### Task goal
Output exactly the lines from the line that has "Open the 24/7 news feed button" through the last line of the data below, with no pictures.

**********

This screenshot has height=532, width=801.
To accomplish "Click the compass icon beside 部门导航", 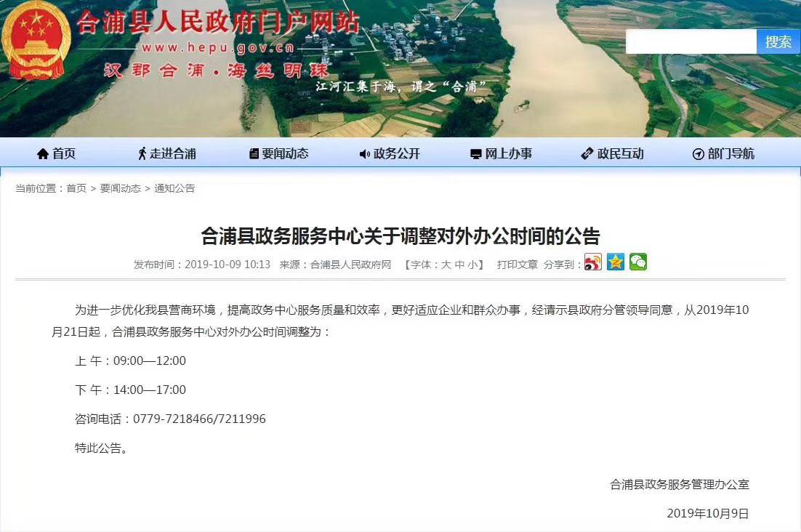I will pyautogui.click(x=699, y=153).
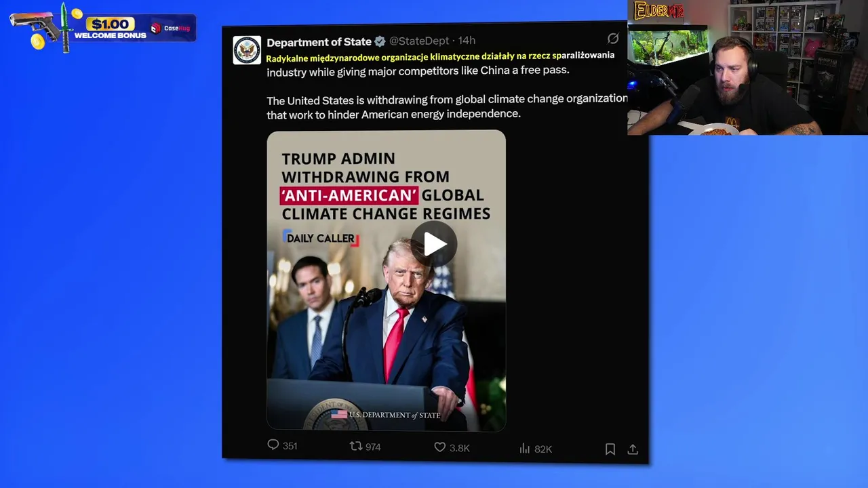868x488 pixels.
Task: Click the video headline text thumbnail
Action: pos(386,186)
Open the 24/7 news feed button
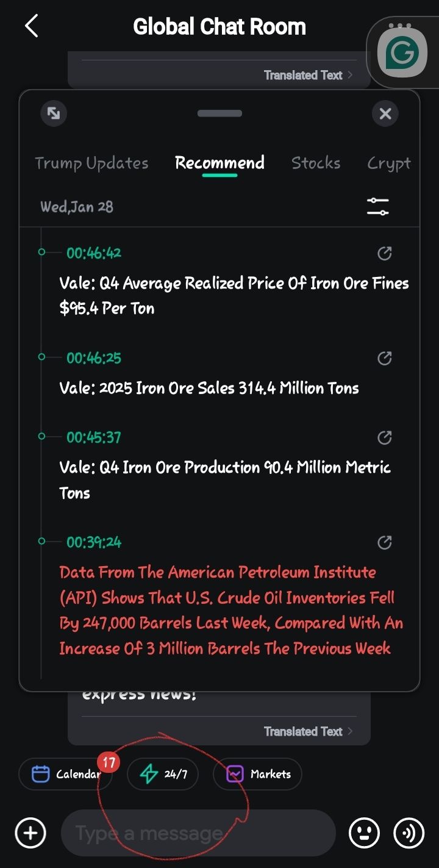The image size is (439, 868). 163,774
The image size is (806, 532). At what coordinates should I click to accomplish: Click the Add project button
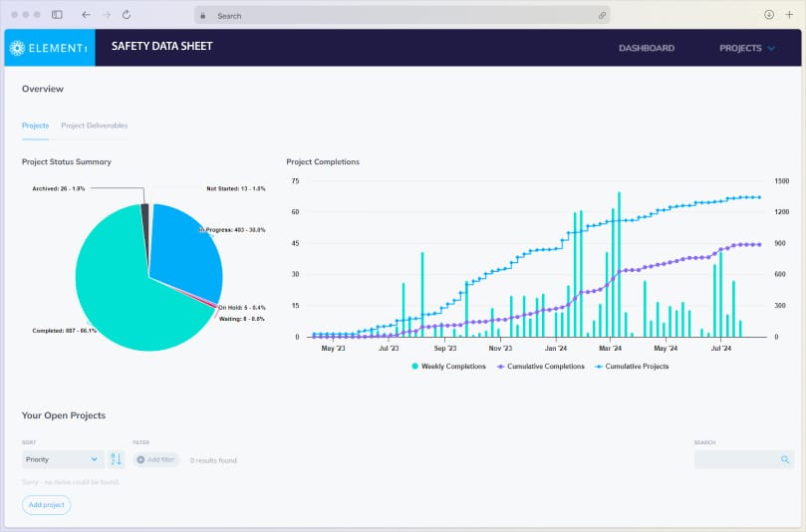[47, 505]
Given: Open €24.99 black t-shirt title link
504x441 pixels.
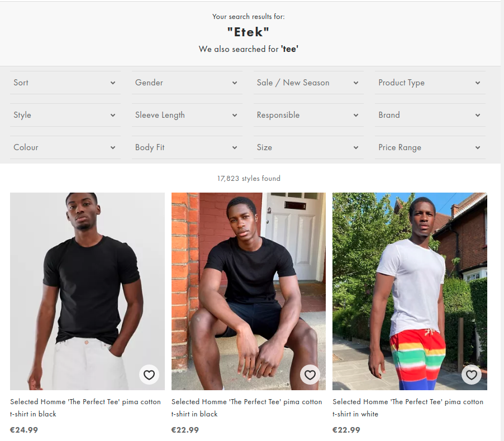Looking at the screenshot, I should click(85, 408).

**********

### Result for this exercise
Open the 24/7 news feed button
The image size is (439, 868). 163,774
The image size is (806, 532). At what coordinates should I click to accomplish: Click the Add project button
[47, 505]
Given: Open €24.99 black t-shirt title link
504x441 pixels.
Looking at the screenshot, I should click(85, 408).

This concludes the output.